◆ What you should do ◆
After finding the line that includes "Task: Click the Deposit column header" in the records below, transcribe it and each line after it through the last, exactly, and add nothing.

◆ Records for this exercise ◆

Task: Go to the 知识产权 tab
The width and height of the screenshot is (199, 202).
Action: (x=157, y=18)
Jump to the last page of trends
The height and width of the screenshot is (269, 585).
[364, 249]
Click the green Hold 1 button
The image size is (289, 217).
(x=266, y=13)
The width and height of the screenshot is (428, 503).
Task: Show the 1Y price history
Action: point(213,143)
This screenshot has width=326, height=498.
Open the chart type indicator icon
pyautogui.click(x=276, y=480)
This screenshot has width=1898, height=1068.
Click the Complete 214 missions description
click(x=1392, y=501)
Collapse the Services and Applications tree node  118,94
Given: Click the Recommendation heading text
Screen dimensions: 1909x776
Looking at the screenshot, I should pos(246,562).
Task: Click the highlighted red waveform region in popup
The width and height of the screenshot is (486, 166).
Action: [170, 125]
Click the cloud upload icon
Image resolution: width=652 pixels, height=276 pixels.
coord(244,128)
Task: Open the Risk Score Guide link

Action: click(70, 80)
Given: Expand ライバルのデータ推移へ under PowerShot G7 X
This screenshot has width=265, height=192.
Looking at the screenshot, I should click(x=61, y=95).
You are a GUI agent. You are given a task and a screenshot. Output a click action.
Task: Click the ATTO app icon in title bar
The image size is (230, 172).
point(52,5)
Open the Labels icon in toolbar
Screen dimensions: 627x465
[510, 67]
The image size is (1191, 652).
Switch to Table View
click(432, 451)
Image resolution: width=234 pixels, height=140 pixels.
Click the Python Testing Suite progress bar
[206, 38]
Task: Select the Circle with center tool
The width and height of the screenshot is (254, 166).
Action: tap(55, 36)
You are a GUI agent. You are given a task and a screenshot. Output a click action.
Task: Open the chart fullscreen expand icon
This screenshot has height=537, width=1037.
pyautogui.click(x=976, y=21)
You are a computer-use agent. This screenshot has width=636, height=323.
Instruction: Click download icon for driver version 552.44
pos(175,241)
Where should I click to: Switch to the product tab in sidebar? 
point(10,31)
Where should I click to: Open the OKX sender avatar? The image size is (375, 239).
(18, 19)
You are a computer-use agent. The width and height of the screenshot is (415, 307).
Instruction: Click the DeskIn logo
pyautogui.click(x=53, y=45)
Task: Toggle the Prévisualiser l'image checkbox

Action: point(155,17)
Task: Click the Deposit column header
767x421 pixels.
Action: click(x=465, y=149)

◆ Output below ◆
Task: Click the Deposit column header
767x421 pixels.
Action: click(x=465, y=149)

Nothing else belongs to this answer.